**Aim of the exercise:** Across all the entries, how many lines hold "will"? Answer with that number and nothing else.

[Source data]
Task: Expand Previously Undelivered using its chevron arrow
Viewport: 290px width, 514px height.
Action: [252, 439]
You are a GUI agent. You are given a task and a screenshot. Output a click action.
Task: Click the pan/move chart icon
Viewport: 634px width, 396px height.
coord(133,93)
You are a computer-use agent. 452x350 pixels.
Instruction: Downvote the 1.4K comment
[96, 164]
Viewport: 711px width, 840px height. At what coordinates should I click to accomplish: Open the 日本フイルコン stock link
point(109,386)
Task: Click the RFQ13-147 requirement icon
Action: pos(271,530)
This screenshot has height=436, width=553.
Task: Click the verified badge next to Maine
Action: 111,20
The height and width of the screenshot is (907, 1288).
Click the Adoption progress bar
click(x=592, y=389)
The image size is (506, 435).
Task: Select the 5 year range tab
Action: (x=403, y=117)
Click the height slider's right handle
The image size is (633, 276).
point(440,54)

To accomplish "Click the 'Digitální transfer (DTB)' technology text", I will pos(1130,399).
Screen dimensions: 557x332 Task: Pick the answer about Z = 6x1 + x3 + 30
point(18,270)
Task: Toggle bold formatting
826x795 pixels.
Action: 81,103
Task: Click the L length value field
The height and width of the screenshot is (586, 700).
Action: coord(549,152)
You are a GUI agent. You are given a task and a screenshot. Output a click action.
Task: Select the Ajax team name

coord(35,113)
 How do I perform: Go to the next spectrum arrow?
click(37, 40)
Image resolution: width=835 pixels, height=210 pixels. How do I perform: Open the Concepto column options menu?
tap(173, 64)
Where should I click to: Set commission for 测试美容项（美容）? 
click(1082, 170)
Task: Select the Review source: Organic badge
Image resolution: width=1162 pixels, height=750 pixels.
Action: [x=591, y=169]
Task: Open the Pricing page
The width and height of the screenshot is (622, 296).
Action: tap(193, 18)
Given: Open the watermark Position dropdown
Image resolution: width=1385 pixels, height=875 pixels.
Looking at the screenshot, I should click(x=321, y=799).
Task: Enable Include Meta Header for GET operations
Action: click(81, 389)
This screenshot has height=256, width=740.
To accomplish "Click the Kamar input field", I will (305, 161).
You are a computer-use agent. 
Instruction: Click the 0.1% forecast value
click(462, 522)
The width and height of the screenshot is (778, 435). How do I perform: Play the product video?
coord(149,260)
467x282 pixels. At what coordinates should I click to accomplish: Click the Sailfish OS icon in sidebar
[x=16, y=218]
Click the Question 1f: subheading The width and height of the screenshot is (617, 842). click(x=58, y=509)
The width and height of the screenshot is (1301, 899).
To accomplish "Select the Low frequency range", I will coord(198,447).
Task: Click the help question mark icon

**Answer to the problem:** 3